Information, Technology & Consulting

Thirteen Desktop Tips from our Campus Support Team

1. Keep your computer’s desktop clear of files and clutter. Computers start faster and operate better when your desktop is clear. Store your documents in OneDrive, where you can access files from any device connected to the Internet.

2. Before you buy a new computer or upgrade to a new operating system, ask IT. We’ll help make sure you’re getting the best hardware for your needs, and that all software and services you rely on will be supported.

3. Always make sure you have an extra local administrator account on your computer in case you run into trouble with your main account.

4. When installing software or updates, read what will happen before you click “OK.” Many software updates will automatically deliver other software you didn’t request. You should have the option to decline installation of the tag-along software.

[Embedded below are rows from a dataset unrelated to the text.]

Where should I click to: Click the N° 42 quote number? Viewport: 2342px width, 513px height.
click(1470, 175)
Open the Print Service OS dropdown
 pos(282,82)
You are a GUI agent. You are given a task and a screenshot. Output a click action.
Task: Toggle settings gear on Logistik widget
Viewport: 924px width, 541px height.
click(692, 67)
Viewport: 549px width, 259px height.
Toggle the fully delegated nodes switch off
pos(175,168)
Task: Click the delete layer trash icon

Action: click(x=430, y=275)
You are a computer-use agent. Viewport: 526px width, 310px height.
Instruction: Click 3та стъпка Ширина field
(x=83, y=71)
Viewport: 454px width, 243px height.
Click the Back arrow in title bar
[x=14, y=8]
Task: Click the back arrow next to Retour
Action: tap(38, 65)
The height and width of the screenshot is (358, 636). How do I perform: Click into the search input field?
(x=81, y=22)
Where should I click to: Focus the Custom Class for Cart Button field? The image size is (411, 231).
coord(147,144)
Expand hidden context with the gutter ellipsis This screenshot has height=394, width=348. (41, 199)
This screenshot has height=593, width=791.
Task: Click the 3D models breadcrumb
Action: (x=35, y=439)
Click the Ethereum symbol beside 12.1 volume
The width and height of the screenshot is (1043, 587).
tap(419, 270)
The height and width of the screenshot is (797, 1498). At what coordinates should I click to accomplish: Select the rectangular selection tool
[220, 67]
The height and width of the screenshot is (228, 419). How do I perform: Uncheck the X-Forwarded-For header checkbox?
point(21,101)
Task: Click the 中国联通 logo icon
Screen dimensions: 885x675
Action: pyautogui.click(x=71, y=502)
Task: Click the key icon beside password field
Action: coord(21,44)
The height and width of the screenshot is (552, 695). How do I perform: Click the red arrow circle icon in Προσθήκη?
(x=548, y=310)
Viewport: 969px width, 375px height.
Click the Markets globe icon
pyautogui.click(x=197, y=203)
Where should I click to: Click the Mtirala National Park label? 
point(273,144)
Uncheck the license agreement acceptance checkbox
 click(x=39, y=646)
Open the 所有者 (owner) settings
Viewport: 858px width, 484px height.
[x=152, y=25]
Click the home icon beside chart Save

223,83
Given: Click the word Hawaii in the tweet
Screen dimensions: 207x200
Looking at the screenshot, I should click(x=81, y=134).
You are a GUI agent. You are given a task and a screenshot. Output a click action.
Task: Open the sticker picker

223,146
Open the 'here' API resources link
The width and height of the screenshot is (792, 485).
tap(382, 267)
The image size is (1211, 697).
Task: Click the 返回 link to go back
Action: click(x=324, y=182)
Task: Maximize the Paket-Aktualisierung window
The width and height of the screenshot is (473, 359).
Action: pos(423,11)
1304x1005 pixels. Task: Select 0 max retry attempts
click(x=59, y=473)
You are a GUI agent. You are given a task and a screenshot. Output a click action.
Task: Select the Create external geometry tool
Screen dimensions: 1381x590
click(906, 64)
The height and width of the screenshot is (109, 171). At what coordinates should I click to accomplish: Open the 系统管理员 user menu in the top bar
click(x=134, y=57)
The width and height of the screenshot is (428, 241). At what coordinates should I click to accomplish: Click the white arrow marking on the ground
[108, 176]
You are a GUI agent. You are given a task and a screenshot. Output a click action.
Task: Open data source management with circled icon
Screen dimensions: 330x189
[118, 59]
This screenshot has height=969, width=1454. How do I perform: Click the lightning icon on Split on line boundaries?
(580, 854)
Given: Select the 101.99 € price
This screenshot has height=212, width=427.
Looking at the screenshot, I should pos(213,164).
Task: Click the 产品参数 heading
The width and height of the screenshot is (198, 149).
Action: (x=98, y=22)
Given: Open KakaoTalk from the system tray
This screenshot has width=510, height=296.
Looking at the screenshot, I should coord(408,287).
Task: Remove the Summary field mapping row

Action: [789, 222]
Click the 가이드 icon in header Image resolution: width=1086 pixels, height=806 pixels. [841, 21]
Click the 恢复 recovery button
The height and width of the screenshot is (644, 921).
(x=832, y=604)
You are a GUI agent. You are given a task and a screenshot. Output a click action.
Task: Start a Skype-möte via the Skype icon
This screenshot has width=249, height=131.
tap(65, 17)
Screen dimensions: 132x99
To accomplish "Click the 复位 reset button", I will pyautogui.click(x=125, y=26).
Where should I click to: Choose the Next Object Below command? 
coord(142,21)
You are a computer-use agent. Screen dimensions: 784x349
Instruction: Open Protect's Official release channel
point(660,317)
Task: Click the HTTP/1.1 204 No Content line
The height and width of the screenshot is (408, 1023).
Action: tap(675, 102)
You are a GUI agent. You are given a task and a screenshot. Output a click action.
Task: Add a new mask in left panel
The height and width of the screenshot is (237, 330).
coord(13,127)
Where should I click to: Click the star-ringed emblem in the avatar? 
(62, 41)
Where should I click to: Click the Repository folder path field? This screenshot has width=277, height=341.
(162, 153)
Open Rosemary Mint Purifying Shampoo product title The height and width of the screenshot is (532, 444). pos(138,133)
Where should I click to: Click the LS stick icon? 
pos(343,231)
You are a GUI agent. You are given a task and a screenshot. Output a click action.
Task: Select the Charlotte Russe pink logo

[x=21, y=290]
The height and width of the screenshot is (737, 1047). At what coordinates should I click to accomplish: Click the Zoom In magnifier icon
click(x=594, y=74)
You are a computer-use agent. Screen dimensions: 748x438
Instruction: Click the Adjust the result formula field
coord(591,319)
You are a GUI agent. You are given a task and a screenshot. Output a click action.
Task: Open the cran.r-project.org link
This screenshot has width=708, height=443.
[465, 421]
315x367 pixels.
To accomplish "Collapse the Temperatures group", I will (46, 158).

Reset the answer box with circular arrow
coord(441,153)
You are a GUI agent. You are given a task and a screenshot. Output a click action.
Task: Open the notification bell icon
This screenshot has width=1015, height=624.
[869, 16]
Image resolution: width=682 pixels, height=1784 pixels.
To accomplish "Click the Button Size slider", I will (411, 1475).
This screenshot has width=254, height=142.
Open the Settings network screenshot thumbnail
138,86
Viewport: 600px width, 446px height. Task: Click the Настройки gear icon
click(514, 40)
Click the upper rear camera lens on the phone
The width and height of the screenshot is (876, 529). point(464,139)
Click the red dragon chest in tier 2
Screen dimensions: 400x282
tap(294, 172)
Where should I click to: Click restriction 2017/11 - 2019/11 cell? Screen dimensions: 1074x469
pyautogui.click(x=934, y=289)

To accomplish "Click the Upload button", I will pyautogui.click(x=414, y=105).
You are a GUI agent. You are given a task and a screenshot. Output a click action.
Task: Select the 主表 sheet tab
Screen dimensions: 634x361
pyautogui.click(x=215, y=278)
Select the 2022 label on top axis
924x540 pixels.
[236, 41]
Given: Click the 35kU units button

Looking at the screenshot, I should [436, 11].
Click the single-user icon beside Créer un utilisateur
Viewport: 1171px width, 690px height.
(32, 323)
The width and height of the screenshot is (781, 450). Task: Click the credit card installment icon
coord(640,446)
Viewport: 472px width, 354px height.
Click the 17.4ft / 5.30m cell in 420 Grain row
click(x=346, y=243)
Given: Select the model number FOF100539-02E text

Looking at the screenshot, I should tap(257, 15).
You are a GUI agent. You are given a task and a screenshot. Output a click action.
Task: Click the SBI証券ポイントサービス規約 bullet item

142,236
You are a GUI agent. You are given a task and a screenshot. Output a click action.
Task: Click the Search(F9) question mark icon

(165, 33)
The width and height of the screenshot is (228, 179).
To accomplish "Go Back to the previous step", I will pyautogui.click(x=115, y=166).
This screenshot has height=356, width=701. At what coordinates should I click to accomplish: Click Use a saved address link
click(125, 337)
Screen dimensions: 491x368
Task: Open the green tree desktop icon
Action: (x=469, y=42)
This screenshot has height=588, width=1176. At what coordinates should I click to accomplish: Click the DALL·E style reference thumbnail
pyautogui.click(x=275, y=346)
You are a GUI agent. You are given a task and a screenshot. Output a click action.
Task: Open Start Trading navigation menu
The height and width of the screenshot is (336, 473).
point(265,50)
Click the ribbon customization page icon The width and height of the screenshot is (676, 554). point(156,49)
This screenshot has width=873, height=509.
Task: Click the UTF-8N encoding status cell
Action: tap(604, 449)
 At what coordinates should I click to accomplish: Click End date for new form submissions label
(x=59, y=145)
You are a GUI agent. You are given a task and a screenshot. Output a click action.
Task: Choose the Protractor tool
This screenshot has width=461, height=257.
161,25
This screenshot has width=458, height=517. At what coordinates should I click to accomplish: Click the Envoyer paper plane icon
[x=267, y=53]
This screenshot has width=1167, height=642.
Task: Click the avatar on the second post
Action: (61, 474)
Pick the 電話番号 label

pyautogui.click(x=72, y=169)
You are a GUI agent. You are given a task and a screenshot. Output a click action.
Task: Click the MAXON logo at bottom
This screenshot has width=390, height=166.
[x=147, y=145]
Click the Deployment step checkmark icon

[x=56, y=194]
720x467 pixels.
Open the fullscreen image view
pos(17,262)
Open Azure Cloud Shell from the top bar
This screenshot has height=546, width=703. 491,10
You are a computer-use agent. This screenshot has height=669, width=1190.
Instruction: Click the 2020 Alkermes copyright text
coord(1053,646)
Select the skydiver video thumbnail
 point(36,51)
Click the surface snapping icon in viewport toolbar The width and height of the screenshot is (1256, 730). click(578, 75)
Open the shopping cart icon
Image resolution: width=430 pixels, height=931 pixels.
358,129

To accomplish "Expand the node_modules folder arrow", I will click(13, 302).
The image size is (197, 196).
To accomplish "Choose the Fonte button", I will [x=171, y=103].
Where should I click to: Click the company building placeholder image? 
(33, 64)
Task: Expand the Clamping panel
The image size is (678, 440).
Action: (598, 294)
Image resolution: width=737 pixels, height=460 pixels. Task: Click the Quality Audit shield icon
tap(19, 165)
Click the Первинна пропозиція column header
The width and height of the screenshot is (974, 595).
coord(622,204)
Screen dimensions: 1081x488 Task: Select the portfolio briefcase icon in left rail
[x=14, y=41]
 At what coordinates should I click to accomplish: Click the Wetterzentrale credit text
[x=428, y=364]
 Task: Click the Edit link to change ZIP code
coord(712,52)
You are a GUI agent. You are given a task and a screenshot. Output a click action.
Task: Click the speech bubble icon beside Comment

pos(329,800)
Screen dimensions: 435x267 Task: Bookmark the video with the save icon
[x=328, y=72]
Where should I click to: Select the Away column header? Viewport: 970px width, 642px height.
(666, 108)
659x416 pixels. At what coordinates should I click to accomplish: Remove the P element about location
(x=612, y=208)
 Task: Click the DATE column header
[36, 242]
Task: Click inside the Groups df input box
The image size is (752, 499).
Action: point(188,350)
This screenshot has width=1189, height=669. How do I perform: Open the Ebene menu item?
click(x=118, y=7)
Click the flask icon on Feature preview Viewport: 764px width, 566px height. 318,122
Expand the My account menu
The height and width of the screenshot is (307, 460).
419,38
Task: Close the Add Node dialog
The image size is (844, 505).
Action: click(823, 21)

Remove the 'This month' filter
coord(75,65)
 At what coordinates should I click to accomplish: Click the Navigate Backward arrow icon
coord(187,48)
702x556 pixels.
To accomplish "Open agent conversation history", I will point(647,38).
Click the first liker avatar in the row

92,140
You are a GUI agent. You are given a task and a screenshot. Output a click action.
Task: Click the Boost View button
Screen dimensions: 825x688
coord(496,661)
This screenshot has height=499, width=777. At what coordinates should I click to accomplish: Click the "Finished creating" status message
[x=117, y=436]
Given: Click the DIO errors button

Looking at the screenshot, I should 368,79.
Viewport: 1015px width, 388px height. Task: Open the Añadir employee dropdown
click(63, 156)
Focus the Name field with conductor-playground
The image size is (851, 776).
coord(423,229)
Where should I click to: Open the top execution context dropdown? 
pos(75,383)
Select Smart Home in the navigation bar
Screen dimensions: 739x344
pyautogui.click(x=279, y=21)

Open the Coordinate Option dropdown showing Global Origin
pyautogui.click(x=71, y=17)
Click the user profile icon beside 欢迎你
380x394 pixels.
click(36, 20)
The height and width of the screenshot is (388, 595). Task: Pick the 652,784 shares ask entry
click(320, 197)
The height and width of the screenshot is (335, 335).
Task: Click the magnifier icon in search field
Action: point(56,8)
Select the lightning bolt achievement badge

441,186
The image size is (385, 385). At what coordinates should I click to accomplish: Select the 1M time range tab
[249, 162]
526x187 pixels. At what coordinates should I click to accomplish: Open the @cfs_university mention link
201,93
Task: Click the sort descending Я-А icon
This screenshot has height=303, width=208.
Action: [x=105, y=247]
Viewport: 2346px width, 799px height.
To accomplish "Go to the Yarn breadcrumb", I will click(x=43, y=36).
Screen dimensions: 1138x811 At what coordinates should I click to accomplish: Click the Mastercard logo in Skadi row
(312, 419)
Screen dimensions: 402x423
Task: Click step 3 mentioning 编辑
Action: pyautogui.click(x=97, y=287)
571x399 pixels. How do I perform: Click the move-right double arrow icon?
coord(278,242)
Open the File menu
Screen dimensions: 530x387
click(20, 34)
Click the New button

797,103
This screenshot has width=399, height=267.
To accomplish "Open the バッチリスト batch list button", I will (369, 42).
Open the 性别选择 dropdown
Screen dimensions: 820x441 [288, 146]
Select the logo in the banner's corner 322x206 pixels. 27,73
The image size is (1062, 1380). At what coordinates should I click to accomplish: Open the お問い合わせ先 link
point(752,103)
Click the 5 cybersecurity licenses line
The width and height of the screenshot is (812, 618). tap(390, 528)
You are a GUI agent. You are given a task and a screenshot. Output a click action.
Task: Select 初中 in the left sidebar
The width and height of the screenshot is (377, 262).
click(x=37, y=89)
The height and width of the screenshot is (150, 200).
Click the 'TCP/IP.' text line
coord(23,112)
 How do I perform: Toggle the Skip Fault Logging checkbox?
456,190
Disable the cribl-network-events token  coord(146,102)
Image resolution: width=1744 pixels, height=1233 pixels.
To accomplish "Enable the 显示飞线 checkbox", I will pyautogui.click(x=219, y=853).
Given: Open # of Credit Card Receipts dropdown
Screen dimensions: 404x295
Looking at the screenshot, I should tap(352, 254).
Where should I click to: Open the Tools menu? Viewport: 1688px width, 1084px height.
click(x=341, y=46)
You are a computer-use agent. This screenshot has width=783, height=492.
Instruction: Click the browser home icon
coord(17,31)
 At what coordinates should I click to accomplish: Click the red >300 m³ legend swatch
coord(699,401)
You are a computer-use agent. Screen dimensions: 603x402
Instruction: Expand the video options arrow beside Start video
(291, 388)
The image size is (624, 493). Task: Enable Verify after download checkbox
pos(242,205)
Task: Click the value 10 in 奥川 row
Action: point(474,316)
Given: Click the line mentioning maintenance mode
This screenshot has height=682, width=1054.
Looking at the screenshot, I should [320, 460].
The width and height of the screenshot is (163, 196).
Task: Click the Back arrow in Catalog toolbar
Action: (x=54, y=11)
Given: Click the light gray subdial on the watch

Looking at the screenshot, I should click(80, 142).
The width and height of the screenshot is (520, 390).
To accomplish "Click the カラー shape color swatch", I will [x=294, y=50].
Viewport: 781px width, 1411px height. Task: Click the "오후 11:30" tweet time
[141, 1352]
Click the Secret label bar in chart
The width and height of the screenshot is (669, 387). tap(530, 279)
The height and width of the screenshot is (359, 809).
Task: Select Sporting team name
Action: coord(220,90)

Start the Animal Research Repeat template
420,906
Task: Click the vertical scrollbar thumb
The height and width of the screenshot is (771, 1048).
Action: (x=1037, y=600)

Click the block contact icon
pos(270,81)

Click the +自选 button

5. Always be suspicious: Do not automatically click on URL links embedded in email messages — even if the email is from someone you know.

6. Turn off your wireless when your computer is docked. This will ensure your computer is using the faster, wired network.

7. Lock your computer before you walk away. That way, if others have access to your computer while you’re gone, they won’t be able to see or change anything.

8. Shut down devices (mobile, computer, desktop) on a regular basis — at least weekly. They need to rest too!

9. Hardware will fail: back up your data regularly to external locations or devices.

10. Do not give your password to anyone and do not leave it taped to your computer. Change your password periodically.

11. Avoid using public computers when you need to enter your password or access sites that have confidential/sensitive data.

12. When you first create a document in Word, Excel, PowerPoint, etc., save it immediately. That way, if something happens to your computer, you’ll have a fighting chance to get the document back.

13. Only make changes to your calendar from one computer/device. You can view your calendar on other devices, but don’t add events, and don’t accept or decline meetings from any computer/device other than your primary one.